A while ago, there was an interesting discussion here on whether consumer behavior will change following the recession. A worth-reading take on this comes from this New York Times magazine “fashion” feature (warning: annoying website), which interviews neurophycisists about how people’s brains react in response to luxury goods. There’s definitely been a change, says researcher George Lewis:
His 36 subjects, white consumers including doctors and lawyers who maintain reasonable purchase power, were hooked up to QEEG (quantitative electroencephalography) and eye-tracking equipment to record their responses to items like Cartier jewelry, Patek Philippe watches, Gucci handbags, shoes by Jimmy Choo, Fendi and Miu Miu, Harley-Davidson motorcycles and Mercedes-Benz sports cars.

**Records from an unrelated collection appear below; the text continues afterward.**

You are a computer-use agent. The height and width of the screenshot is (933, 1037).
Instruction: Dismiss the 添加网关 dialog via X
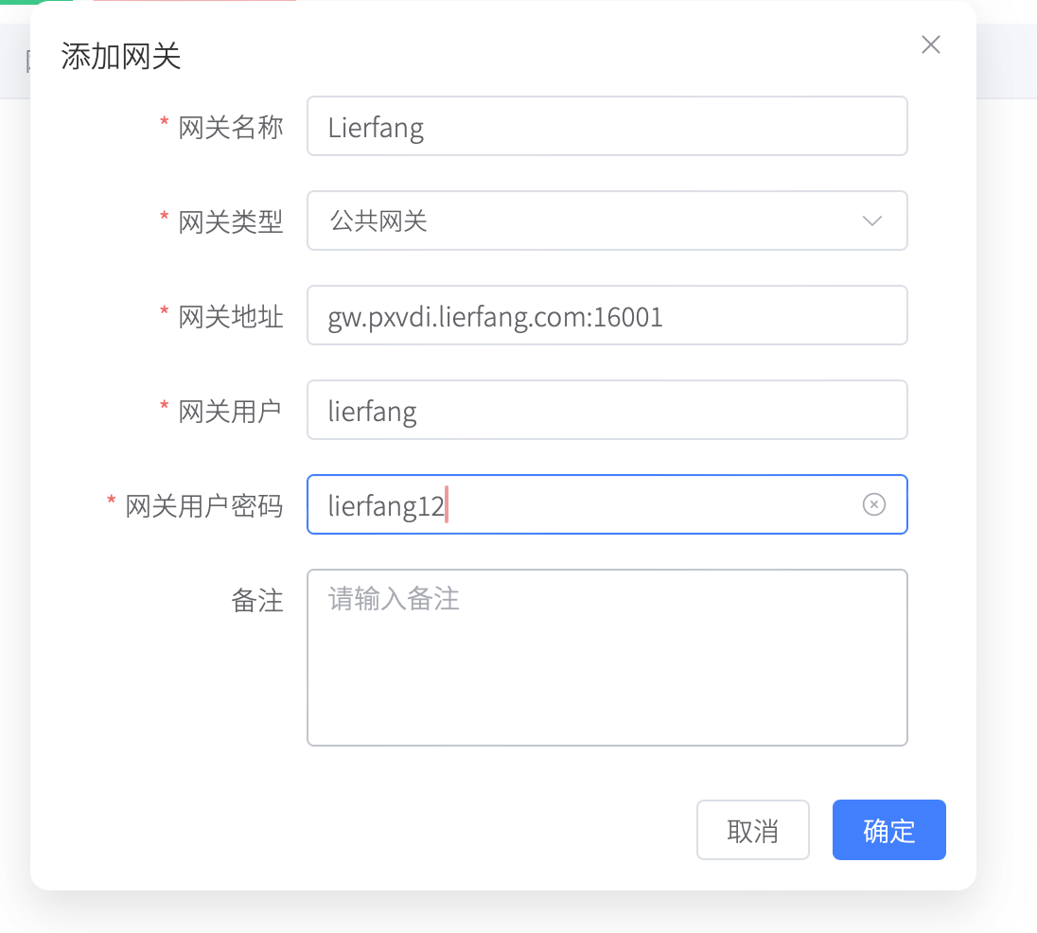click(x=930, y=44)
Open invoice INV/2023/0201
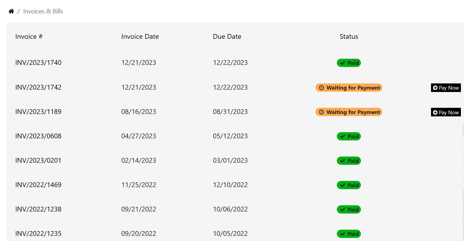 pos(38,160)
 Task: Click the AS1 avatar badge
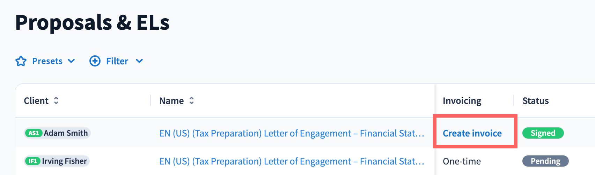(x=34, y=133)
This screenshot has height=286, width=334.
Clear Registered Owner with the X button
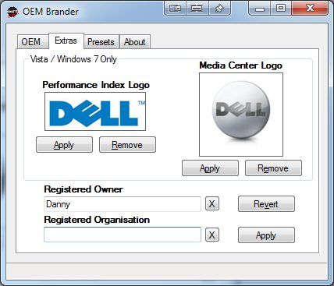pos(212,204)
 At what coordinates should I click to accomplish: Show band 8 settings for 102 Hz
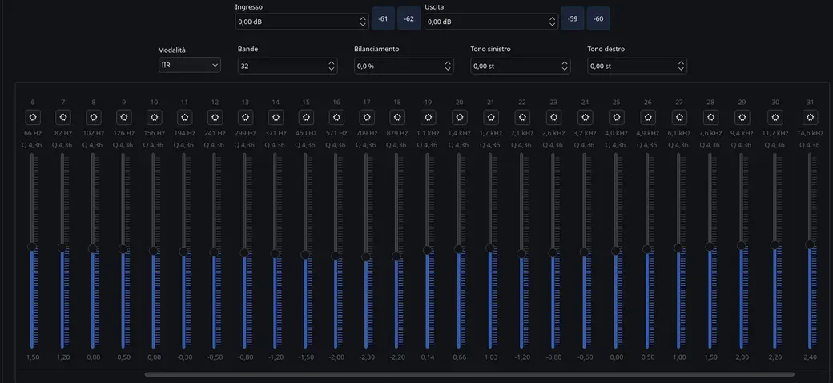point(94,118)
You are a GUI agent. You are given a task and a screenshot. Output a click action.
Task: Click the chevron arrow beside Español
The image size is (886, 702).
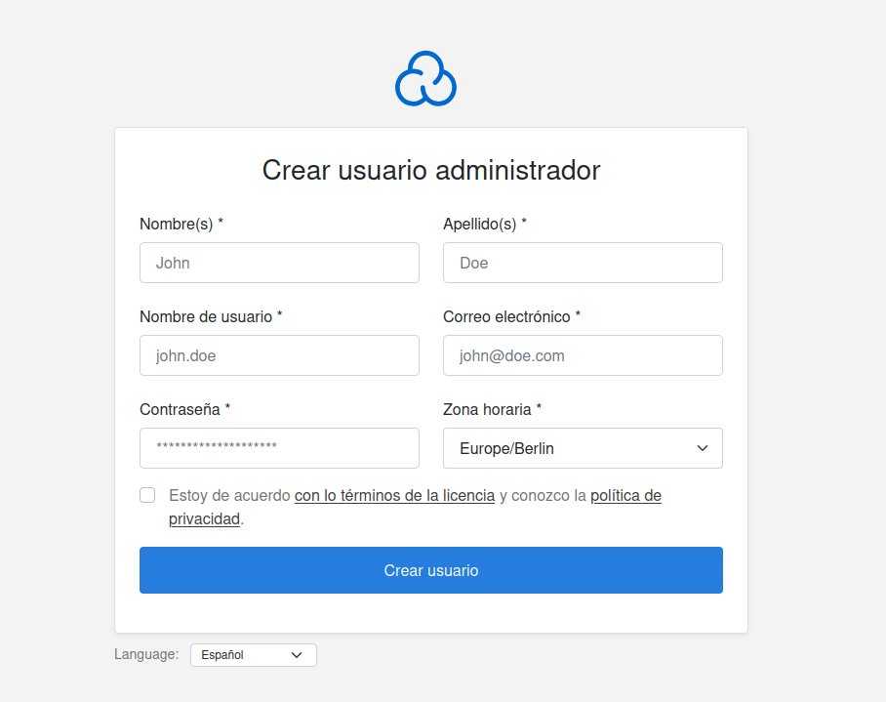coord(297,655)
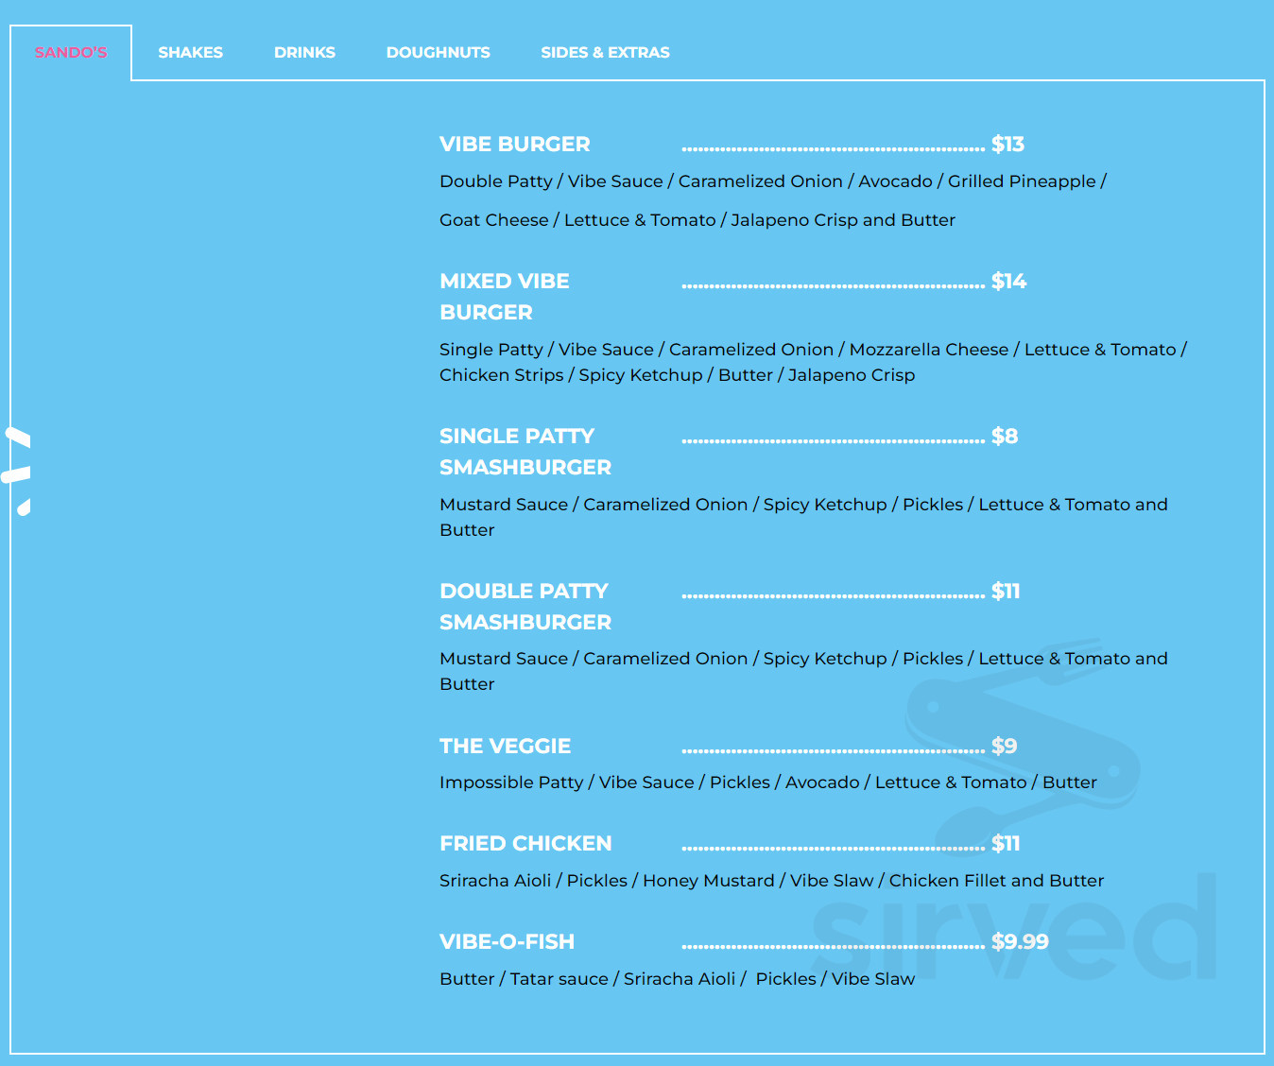Click the DOUBLE PATTY SMASHBURGER title

525,606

Lewis saw positive emotional responses — excitement, arousal and high levels of attention — indicating that the desire for the products was still there, but he also witnessed an increase in stress that he had not seen in a study done before the recession. This indicated to him that the prospect of actually purchasing these items was setting off negative feelings in two regions of the brain, the prefrontal cortex and the insula.
‘‘In the past they would see [a luxury product] and be excited by it,’’ says Lewis, who conducted similar studies during the oil crisis of the 1970s and then again after the dot-com bust in 2000. ‘‘Now they see it, they are conflicted about it, and there is less motivation to buy it.’’

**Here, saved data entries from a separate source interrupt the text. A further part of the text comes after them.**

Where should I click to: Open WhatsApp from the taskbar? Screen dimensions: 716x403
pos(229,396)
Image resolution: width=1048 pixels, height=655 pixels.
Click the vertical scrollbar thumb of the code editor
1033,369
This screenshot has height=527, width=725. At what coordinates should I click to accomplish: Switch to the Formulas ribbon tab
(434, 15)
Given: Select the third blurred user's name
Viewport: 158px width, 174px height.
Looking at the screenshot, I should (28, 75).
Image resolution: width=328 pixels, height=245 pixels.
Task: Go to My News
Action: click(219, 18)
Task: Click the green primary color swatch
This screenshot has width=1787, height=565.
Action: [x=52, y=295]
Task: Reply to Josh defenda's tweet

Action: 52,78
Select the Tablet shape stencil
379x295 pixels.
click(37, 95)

This shows that people don’t necessarily perceive these luxury products as worth their money. They see them as indulgences, and now is not the time to indulge. There has also been a surprising (at least to me) backlash against the excesses of conspicuous consumption:
What a minority fringe group once felt about consumption, [a researcher] says, a fairly large percentage of people now feel: ‘‘that these kind of purchases are really unacceptable morally.’’
This definitely seems to be an emerging consensus: Consumers are gravitating more practical items, that don’t emphasize “bling” but are about emotion and a “greater meaning.” No one is sure whether this mind-set will out-last the recession, but it definitely seems to be the attitude now.
And then there’s this:
Designers and retailers also have one particularly beneficial neurological fact on their side: the brain is stimulated by novelty, so consumers will always seek innovation and new products, like monkeys feverishly searching for new fruits in the jungle.